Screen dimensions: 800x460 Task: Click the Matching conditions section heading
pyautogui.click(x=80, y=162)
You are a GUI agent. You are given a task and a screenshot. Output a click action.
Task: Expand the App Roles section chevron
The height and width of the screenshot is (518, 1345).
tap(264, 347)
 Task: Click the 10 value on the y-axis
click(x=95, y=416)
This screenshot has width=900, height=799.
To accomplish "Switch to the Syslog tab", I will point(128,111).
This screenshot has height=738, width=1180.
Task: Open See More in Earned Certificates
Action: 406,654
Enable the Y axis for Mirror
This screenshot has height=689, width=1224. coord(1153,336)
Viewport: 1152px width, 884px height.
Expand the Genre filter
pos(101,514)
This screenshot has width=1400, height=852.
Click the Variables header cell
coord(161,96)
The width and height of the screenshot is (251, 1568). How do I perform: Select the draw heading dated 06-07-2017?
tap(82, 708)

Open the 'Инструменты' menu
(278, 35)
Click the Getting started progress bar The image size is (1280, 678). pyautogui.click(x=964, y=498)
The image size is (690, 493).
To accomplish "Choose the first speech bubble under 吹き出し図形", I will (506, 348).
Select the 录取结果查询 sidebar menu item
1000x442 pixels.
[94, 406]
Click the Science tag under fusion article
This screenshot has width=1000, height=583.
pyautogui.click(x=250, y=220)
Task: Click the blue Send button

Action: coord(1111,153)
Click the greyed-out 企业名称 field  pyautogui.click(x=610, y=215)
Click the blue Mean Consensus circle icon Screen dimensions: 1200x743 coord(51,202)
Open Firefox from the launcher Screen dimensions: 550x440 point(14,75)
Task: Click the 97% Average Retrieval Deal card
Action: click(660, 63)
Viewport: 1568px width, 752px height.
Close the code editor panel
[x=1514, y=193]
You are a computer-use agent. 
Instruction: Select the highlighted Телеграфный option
= = =
*Exercise instructions*:
A verbatim copy of all the records is required. Write it out in full.

*Result of the exercise*:
Screen dimensions: 800x460 Task: Click the Matching conditions section heading
pyautogui.click(x=80, y=162)
You are a GUI agent. You are given a task and a screenshot. Output a click action.
Task: Expand the App Roles section chevron
The height and width of the screenshot is (518, 1345).
tap(264, 347)
 Task: Click the 10 value on the y-axis
click(x=95, y=416)
This screenshot has width=900, height=799.
To accomplish "Switch to the Syslog tab", I will point(128,111).
This screenshot has height=738, width=1180.
Task: Open See More in Earned Certificates
Action: 406,654
Enable the Y axis for Mirror
This screenshot has height=689, width=1224. coord(1153,336)
Viewport: 1152px width, 884px height.
Expand the Genre filter
pos(101,514)
This screenshot has width=1400, height=852.
Click the Variables header cell
coord(161,96)
The width and height of the screenshot is (251, 1568). How do I perform: Select the draw heading dated 06-07-2017?
tap(82, 708)

Open the 'Инструменты' menu
(278, 35)
Click the Getting started progress bar The image size is (1280, 678). pyautogui.click(x=964, y=498)
The image size is (690, 493).
To accomplish "Choose the first speech bubble under 吹き出し図形", I will (506, 348).
Select the 录取结果查询 sidebar menu item
1000x442 pixels.
[94, 406]
Click the Science tag under fusion article
This screenshot has width=1000, height=583.
pyautogui.click(x=250, y=220)
Task: Click the blue Send button

Action: coord(1111,153)
Click the greyed-out 企业名称 field  pyautogui.click(x=610, y=215)
Click the blue Mean Consensus circle icon Screen dimensions: 1200x743 coord(51,202)
Open Firefox from the launcher Screen dimensions: 550x440 point(14,75)
Task: Click the 97% Average Retrieval Deal card
Action: click(660, 63)
Viewport: 1568px width, 752px height.
Close the code editor panel
[x=1514, y=193]
You are a computer-use agent. 
Instruction: Select the highlighted Телеграфный option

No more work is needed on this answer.